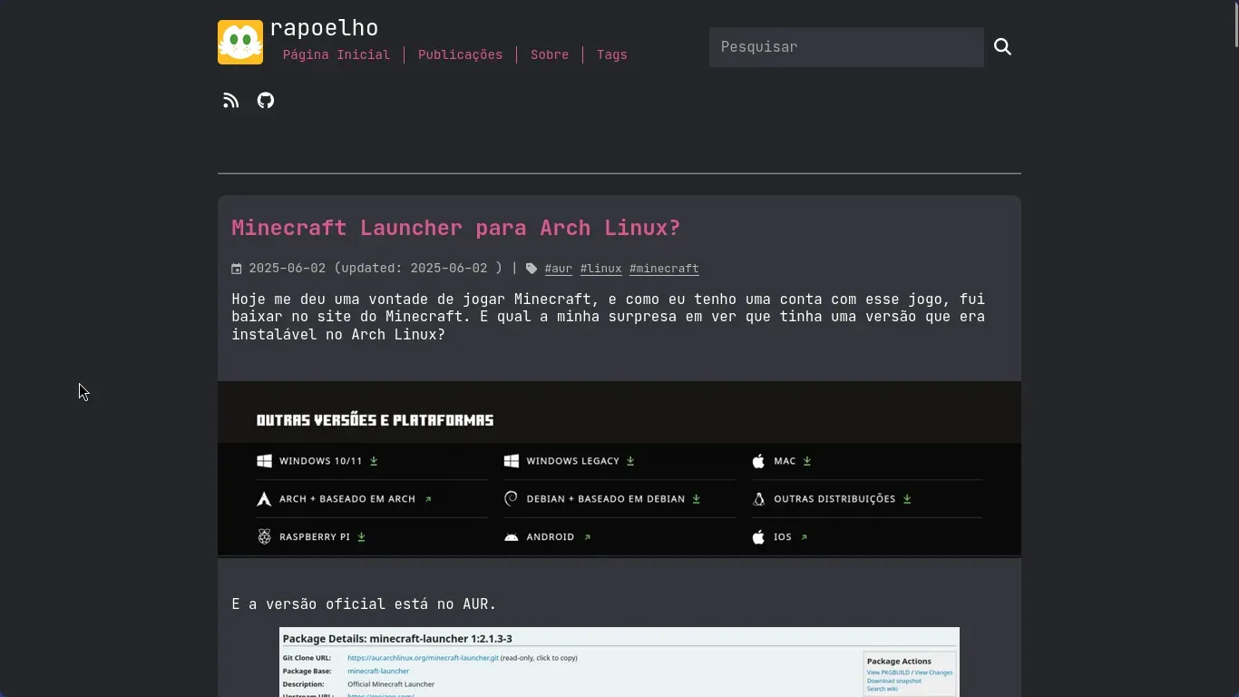Focus the Pesquisar search field
This screenshot has width=1239, height=697.
pyautogui.click(x=845, y=47)
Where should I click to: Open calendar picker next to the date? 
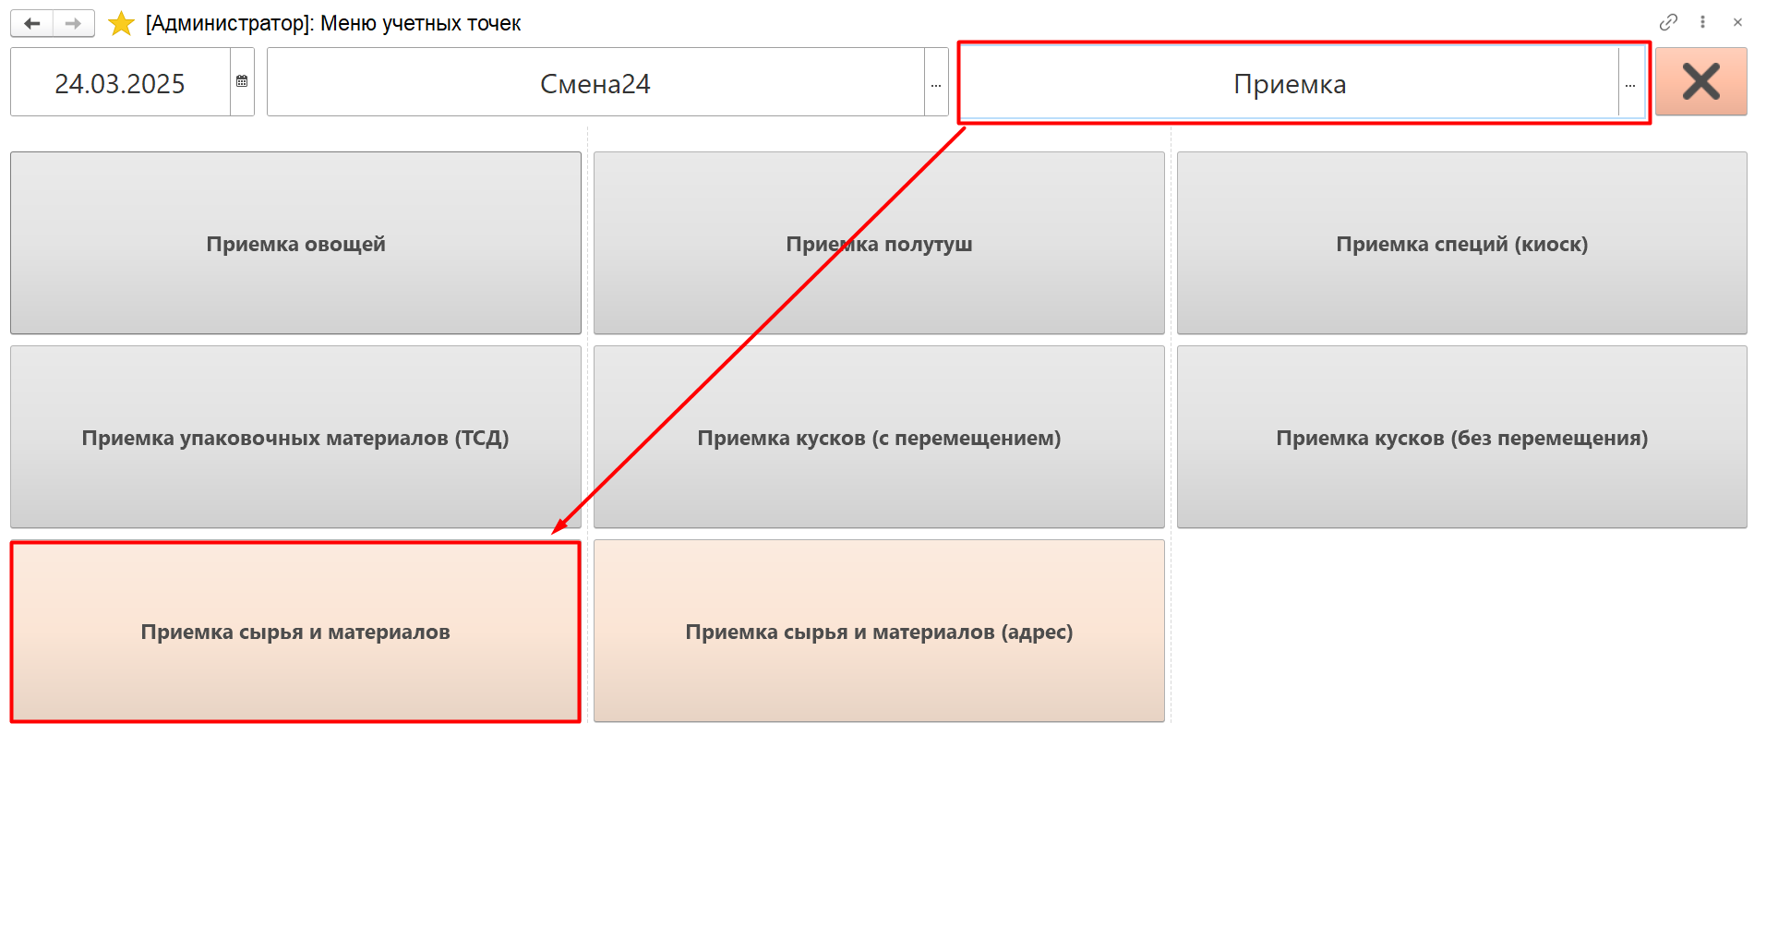(242, 82)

_Task directions:_
Repeat exactly the lines in the entries from the one containing "Where should I" to the final line, inclusive, and nothing beyond them; skip pictures.

_Final answer:_
Where should I click to: Open calendar picker next to the date? 
(242, 82)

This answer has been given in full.